Posted by tsuraan <ts...@gmail.com>.

> Suppose I have a CF that holds some sort of assets that some users of
> my program have access to, and that some do not.  In SQL-ish terms it
> would look something like this:
>
> TABLE Assets (
>  asset_id serial primary key,
>  ...
> );
>
> TABLE Users (
>  user_id serial primary key,
>  user_name text
> );
>
> TABLE Permissions (
>  asset_id integer references(Assets),
>  user_id integer references(Users)
> )
>
> Now, I can generate UUIDs for my asset keys without any trouble, so
> the serial that I have in my pseudo-SQL Assets table isn't a problem.
> My problem is that I can't see a good way to model the relationship
> between user ids and assets.  I see one way to do this, which has
> problems, and I think I sort of see a second way.
>
> The obvious way to do it is have the Assets CF have a SuperColumn that
> somehow enumerates the users allowed to see it, so when retrieving a
> specific Asset I can retrieve the users list and ensure that the user
> doing the request is allowed to see it.  This has quite a few
> problems.  The foremost is that Cassandra doesn't appear to have much
> for conflict resolution (at least I can't find any docs on it), so if
> two processes try to add permissions to the same Asset, it looks like
> one process will win and I have no idea what happens to the loser.

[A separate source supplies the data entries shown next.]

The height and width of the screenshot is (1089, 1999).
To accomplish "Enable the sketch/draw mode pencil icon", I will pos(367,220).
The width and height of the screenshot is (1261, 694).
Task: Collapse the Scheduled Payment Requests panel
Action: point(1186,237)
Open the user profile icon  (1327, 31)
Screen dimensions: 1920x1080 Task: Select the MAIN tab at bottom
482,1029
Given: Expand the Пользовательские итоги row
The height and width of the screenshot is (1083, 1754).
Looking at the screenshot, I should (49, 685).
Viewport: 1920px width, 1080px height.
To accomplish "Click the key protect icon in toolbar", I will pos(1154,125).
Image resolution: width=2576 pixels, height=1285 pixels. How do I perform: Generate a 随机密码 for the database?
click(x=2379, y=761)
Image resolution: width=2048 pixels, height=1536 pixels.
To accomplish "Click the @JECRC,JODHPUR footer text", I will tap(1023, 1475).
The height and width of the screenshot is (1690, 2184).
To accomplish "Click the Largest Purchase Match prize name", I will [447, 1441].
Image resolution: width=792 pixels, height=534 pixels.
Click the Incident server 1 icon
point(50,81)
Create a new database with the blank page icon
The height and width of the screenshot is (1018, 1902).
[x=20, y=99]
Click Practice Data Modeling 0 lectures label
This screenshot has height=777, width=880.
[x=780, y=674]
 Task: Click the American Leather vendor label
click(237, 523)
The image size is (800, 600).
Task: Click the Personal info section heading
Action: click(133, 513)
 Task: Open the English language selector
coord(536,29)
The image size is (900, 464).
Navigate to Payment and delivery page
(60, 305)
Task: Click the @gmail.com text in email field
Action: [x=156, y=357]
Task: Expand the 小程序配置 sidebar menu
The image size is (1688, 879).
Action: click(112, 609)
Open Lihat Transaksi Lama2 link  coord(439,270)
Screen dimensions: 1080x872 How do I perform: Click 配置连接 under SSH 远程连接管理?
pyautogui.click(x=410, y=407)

> Another problem is that Cassandra's SuperColumns don't appear to be
> ideal for storing lists of things; they store maps, which isn't a
> terrible problem, but it feels like a bit of a mismatch in my design.
> A SuperColumn mapping from user_ids to an empty byte array seems like
> it should work pretty efficiently for checking whether a user has
> permissions on an Asset, but it also seems pretty evil.
>
> The other idea that I have is a seperate CF for AssetPermissions that
> somehow stores pairs of asset_ids and user_names.  I don't know what
> I'd use for a key in that situation, so I haven't really gotten too
> far in seeing what else is broken with that idea.  I think it would
> get around the race condition, but I don't know how to do it, and I'm
> not sure how efficient it could be.
>
> What do people normally use in this situation?  I assume it's a pretty
> common problem, but I haven't see it in the various data modelling
> examples on the Wiki.

I'm wondering, is my question too vague, too specific, off topic for
this list, or answered in the docs somewhere that I missed?